So I’m a little partial to the EarlyWorks Family of Museums. My very first museum job was there; an epic combination of two of my greatest loves, history and museums. Some of my fondest memories are of the museums and of the people I have met while working there, whether I was in a blue apron, hoopskirts, elf attire, or a penguin costume. (If you ever get the chance to dress up like a penguin and entertain children, do it. Without hesitation. It’s one of the best days you will ever have. Trust me.) After witnessing a good many adults and kids stroll through those giant red doors, I’ve come to realize a thing or two about the museums and what visitors tend to miss out on. Here’s a few bits of wisdom about the EarlyWorks Family of Museums.


Learning about history never looked so snazzy.


Check Out the Museum

That may seem pretty obvious, but bear with me here. The EarlyWorks Children’s Museum is the South’s largest hand-on history museum. Keyword here: MUSEUM. Take advantage of that! It can be very tempting for parents to just follow their kids as they enter the museum and head straight for the Biscuit’s Backyard play area, using the museum just for that giant playroom. Not that Biscuit’s isn’t really cool with its secret hideout and all, but the rest of the museum has lots of hands-on history activities that are equally as fun. There are multiple “buildings” to explore—a log cabin, general store, keel boat, just to name a few, full of things to do like dressing up or setting the table for a pioneer dinner. Here’s a chance for kids and adults to step into and be a part of history, learning about life in the early days of Alabama while having a ton of fun.


Leave the Museum

EarlyWorks is not just one museum; it is a family of three museums, the EarlyWorks Children’s Museum, Alabama Constitution Hall Park & Museum, and the Historic Huntsville Depot. Even though the century-and-a-half-old Depot is closing the doors to everyday museum visitor traffic for refurbishments, the grounds will still be open for children to go climb on its historic train cars and explore the site of one of the nation’s oldest standing passenger depots. Not to mention, tour groups and events can still get into the Depot with a simple call ahead to book.  If it’s too rainy or cold to go to the Depot, then check out the other two. The Children’s Museum is perfect for chilly, dreary days. The living-history museum Constitution Village, the site at which Alabama became a state in 1819, is a mix of indoor and outdoor exploration that lets visitors experience life here 200 years ago. Go to all of them. If you want to hit multiple sites in the same day, or have a limited time in your visit, buy a combo ticket that includes the Children’s Museum and the Village.

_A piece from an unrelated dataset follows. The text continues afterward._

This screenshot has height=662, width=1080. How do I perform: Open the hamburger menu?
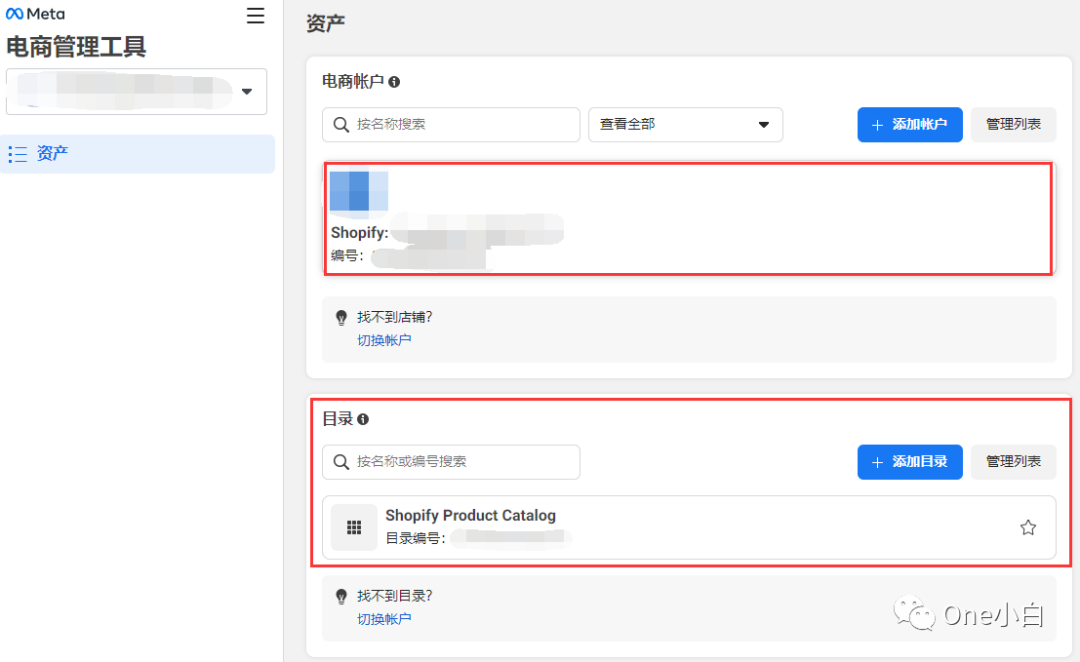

Stepping back in time at the Historic Huntsville Depot

Join the Museum

Which brings me to my next point: go ahead and do yourself a huge favor and buy a membership. While this is particularly true for locals or those relocating to Huntsville, it’s not bad advice for those who are just visiting. For most families, the membership pays for itself within a couple of visits, so even if you’re just here for a little while, it lets you break up your visits and explore at a more relaxed pace. And if you get the Nationwide Membership plan, you can use your membership at any other children’s museum that is a part of the Association of Children’s Museum to get a 50 percent discount on admission for up to six family members. Buy here, and continue to use it back home or wherever your travels take you. And as an added bonus, you can use a membership for discounts for the several local shops and businesses including the EarlyWorks gift shops and Emma’s Tea Room.

EarlyWorks talking tree

The famous talking clock at the EarlyWorks Children's Museum

Shop the Museum

Speaking of the EarlyWorks gift shops… You need to be buying all of the stuff here that you never knew you needed! Awesome jewelry, cute picture frames, tasty fudge… Also really neat things like courting candles. (Make sure you ask about the story behind the courting candle when you buy it!) Many of the crafts are handmade by EarlyWorks staff member Lora McGowan, who is amazingly talented. So buying stuff at the gift shop is helping support a local artist. A very worthy cause, don’t you think?